Now, in the conversations we had, there was only one thing that would separate us through a divorce. That one thing would be if we abused the other or our life was at stake. In all other instances, we would do our very best and work hard towards getting the help we need for each other so we can stay together for life. Here are some ways you can fight for your marriage:
- Talk to your priest or religious leader. He/She is invested to see that the two of you love each other in how Jesus loves each of us. Unconditional love.
- Talk to a marriage counselor. Having someone who is trained to counsel married couples can help the two of you to see things differently.

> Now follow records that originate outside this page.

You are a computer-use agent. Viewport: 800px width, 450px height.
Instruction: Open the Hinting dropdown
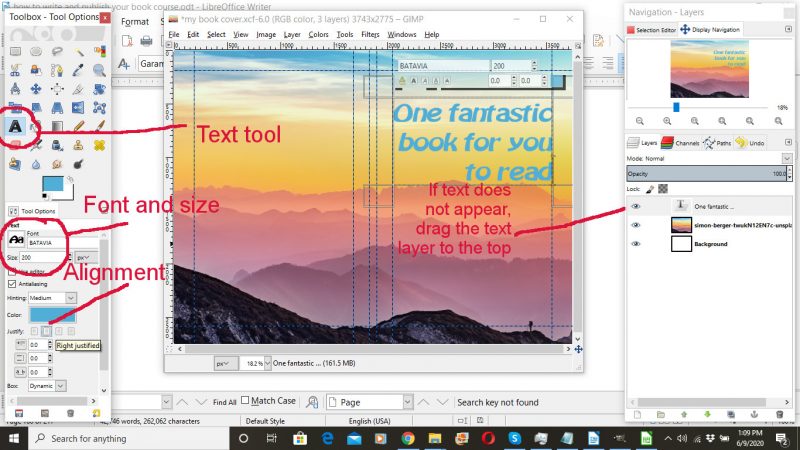70,297
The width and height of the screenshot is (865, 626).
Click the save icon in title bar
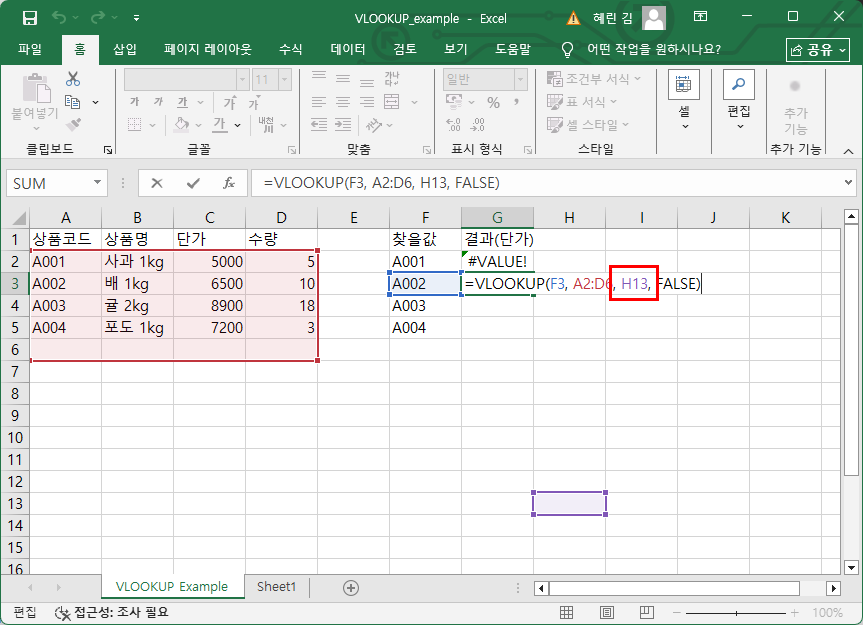(x=29, y=18)

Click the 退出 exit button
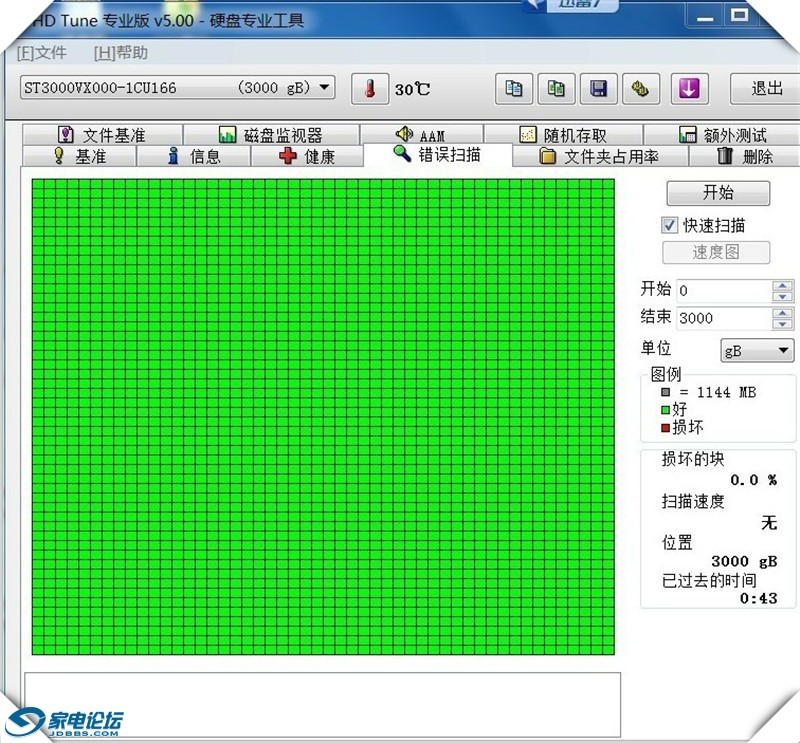[766, 88]
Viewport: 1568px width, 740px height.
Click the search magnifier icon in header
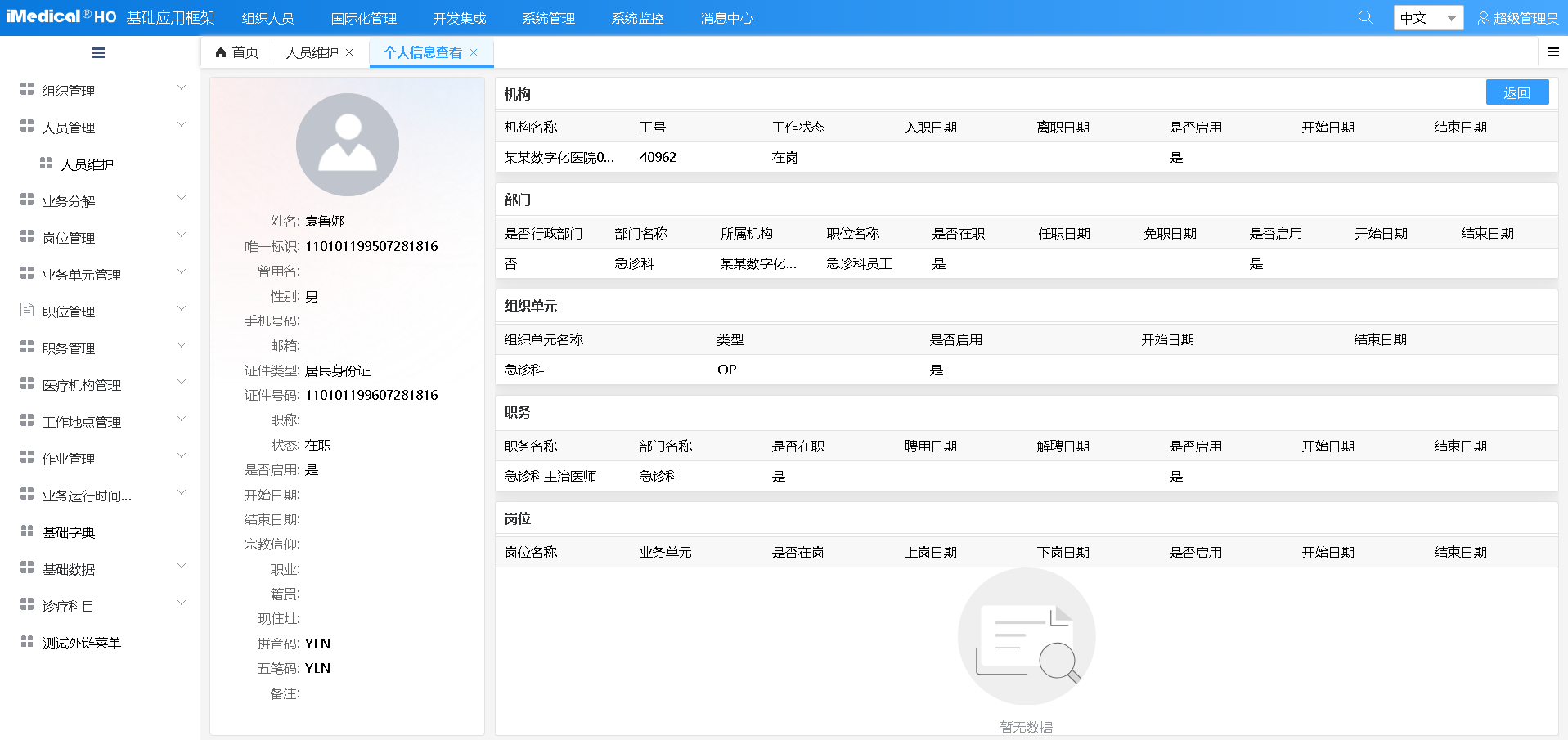pos(1365,17)
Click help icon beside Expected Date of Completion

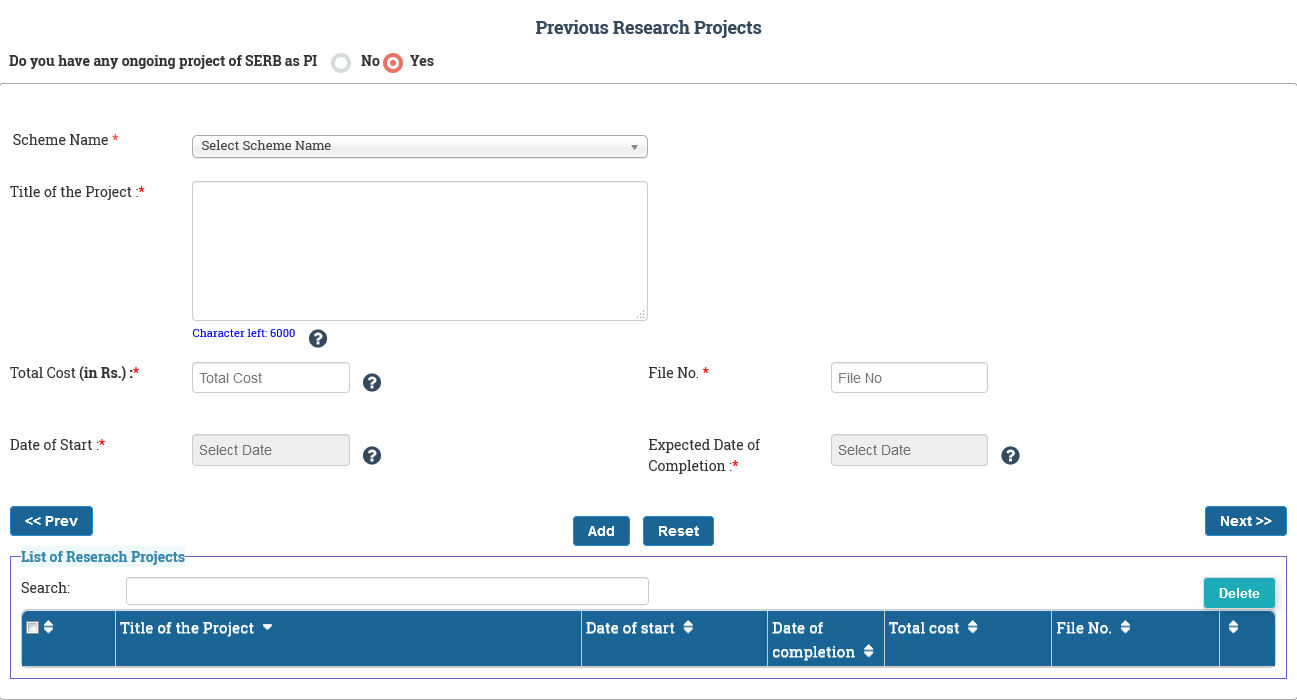pyautogui.click(x=1010, y=455)
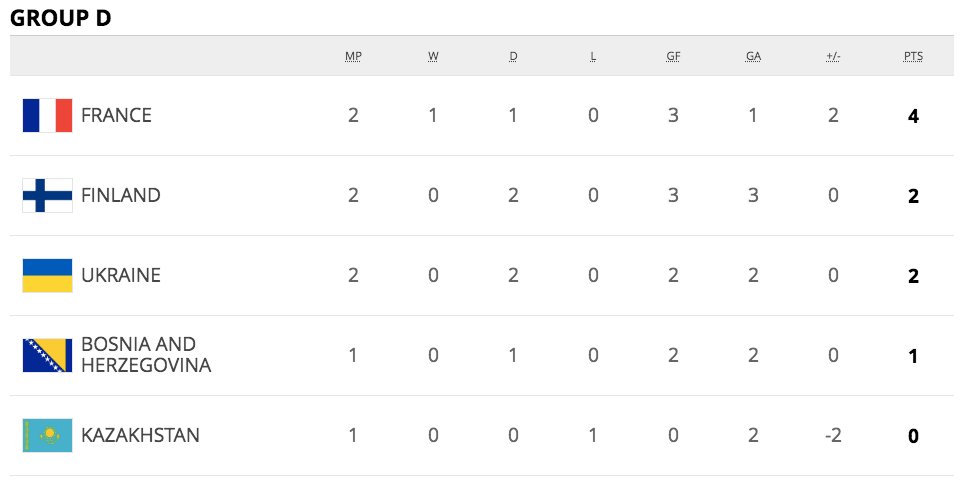Click France's points total of 4
This screenshot has width=961, height=490.
913,116
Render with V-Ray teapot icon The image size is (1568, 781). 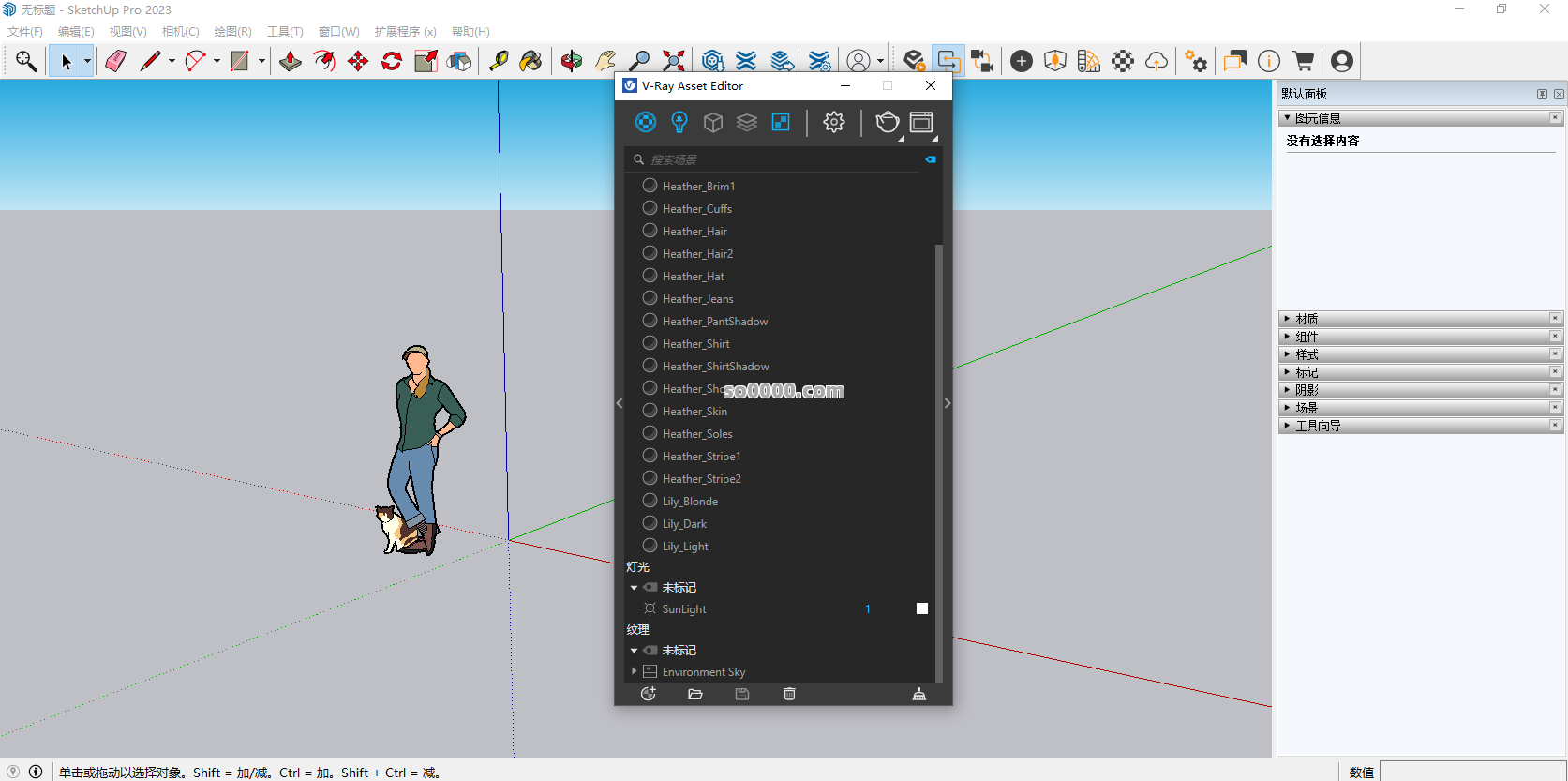pos(887,122)
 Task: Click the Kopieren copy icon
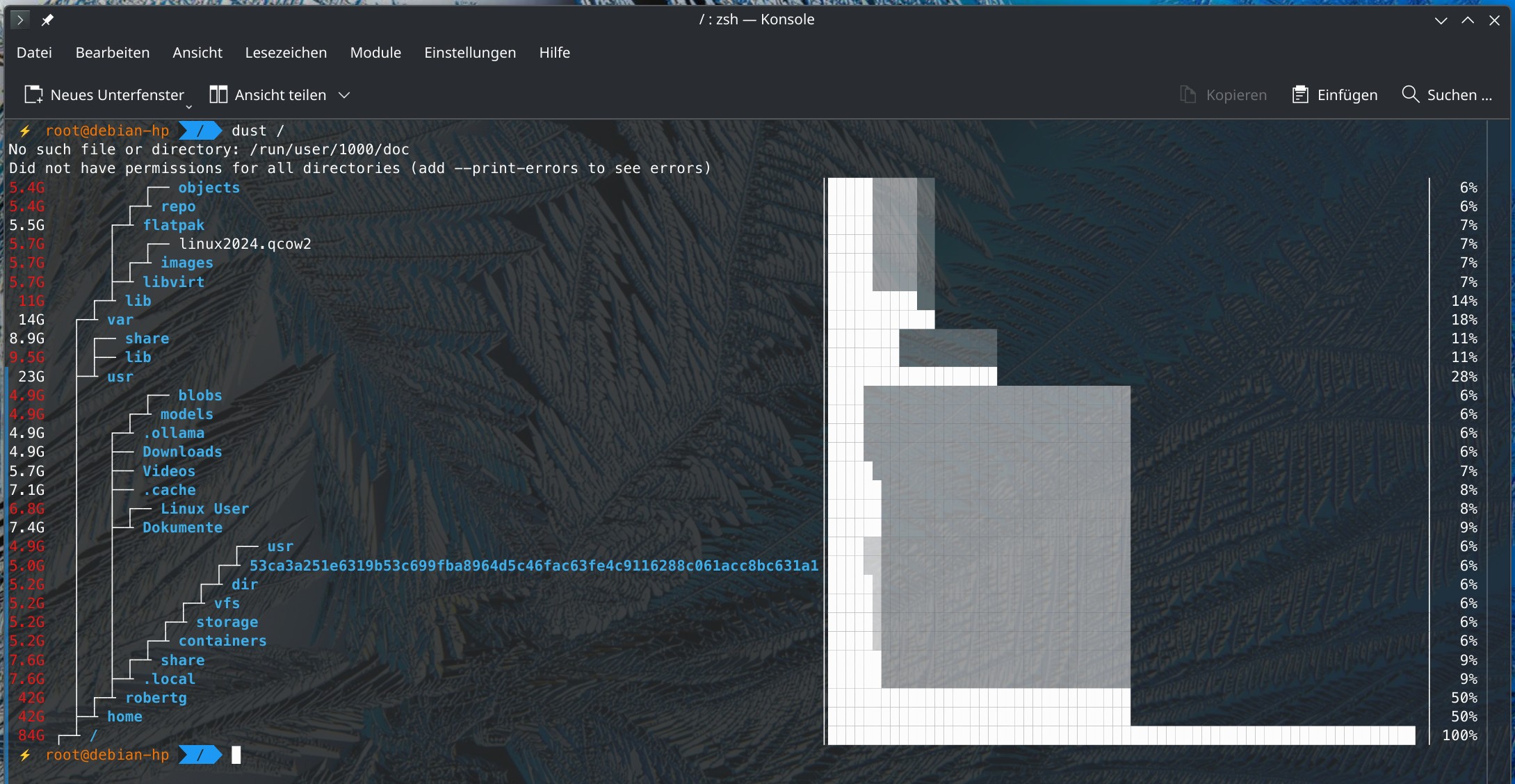pos(1188,95)
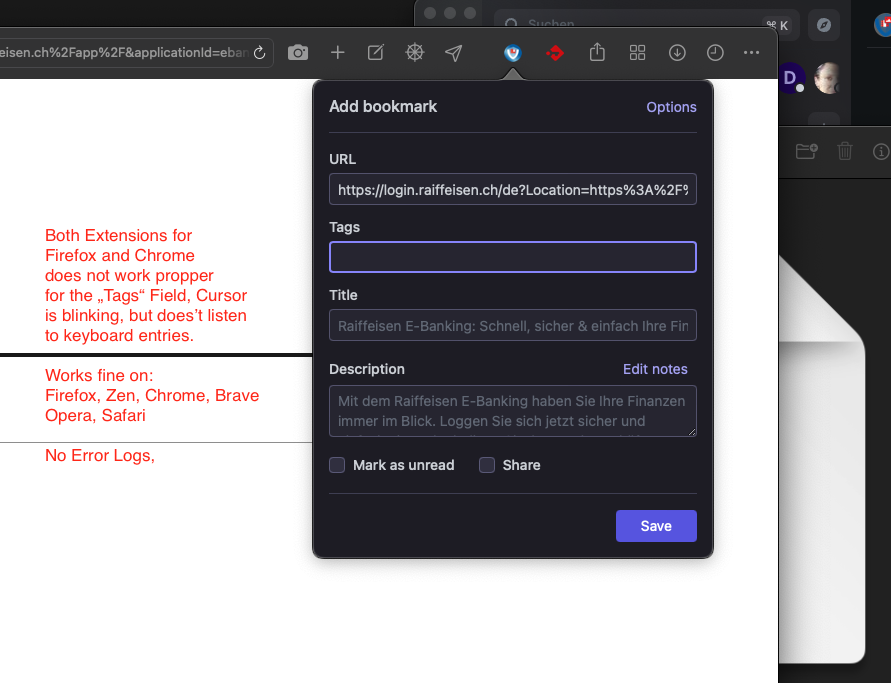
Task: Open the Share menu icon
Action: pyautogui.click(x=597, y=53)
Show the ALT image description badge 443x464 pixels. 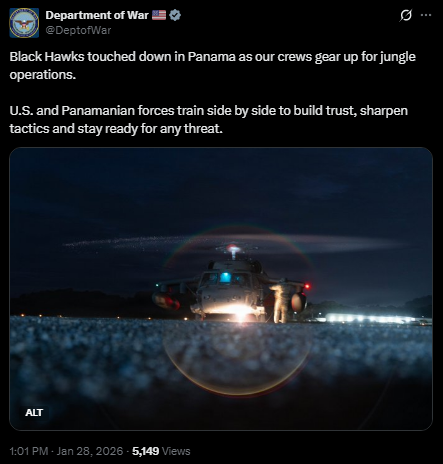(x=34, y=412)
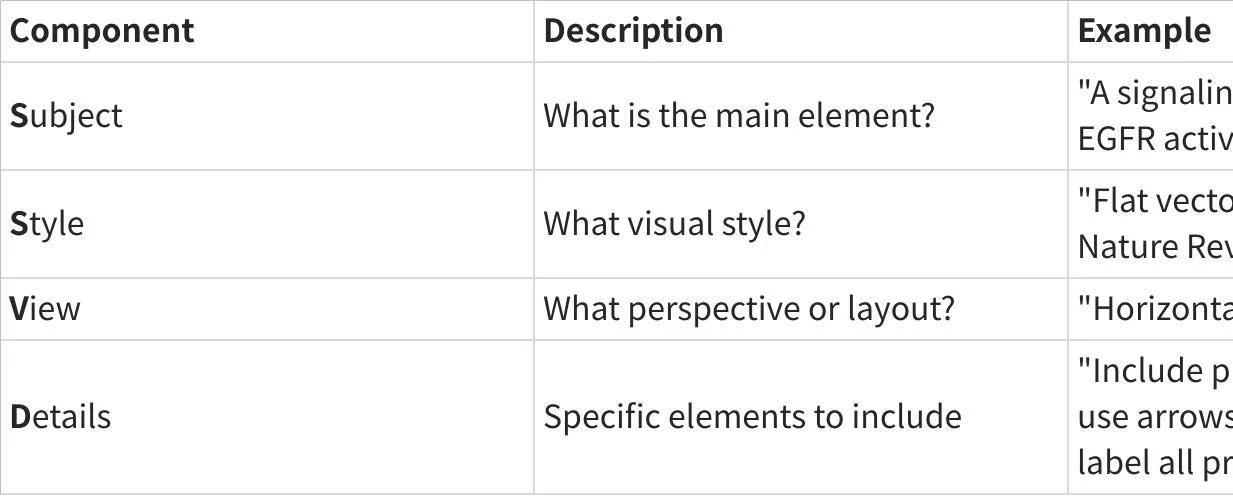Click the bold letter D in Details
This screenshot has height=496, width=1233.
19,417
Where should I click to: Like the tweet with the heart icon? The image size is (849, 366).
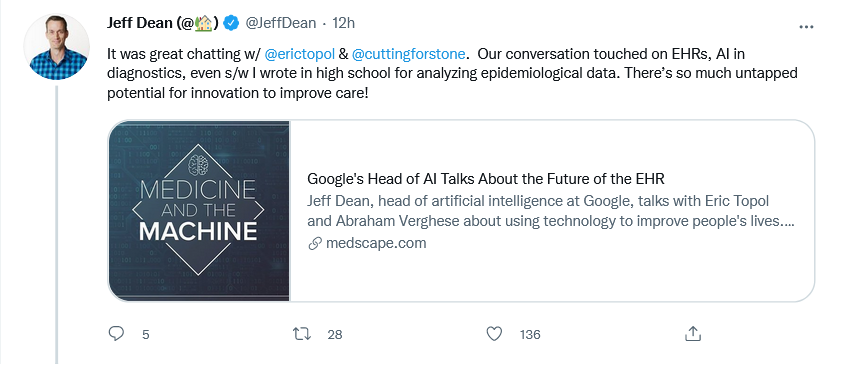pos(494,334)
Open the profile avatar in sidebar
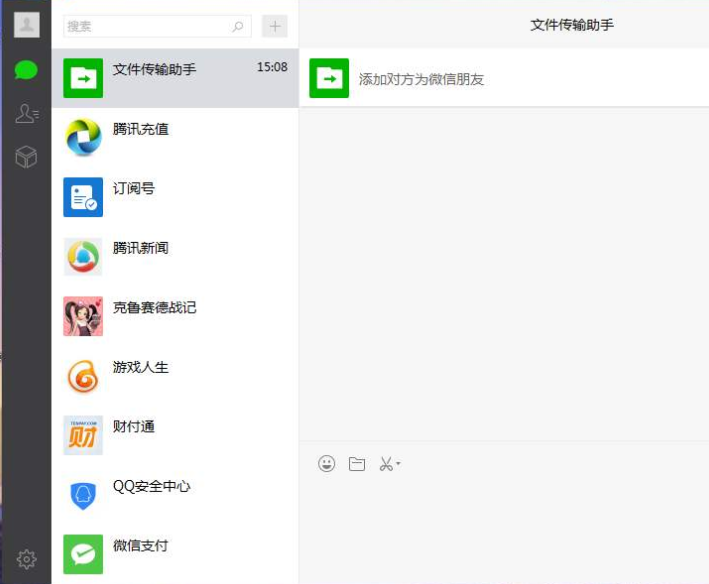This screenshot has width=709, height=584. pyautogui.click(x=27, y=25)
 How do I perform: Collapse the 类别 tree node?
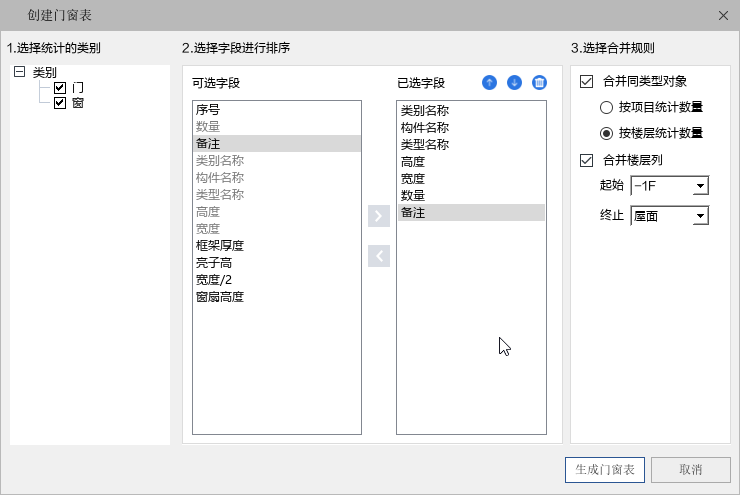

- Talk to each other. It is good to get things out in the open to see things through your spouse’s eyes. If things get heated, table the discussion for another time when things have cooled off. I will post about fighting fairly in the future.
- Do not bring your problems to family or friends. What your marriage is going through should be just between the two of you. Family and friends might give you terrible advice that pulls you away from each other instead of pulling you back together.
- Pray about it. Bring your concerns and issues to God. He is there to help guide you and your spouse to a love that is beautiful, forgiving, and loving. Married love is the closest thing we have to heavenly love on Earth.
Make time to have a conversation with your spouse about what the two of you can do to make sure that divorce is not an option in your marriage. What are some things you would do to fight for your marriage? Have those support systems in place if things get rocky in your marriage.
If you are in an abusive relationship, please seek help in any way that you can. Talk to anyone who will listen.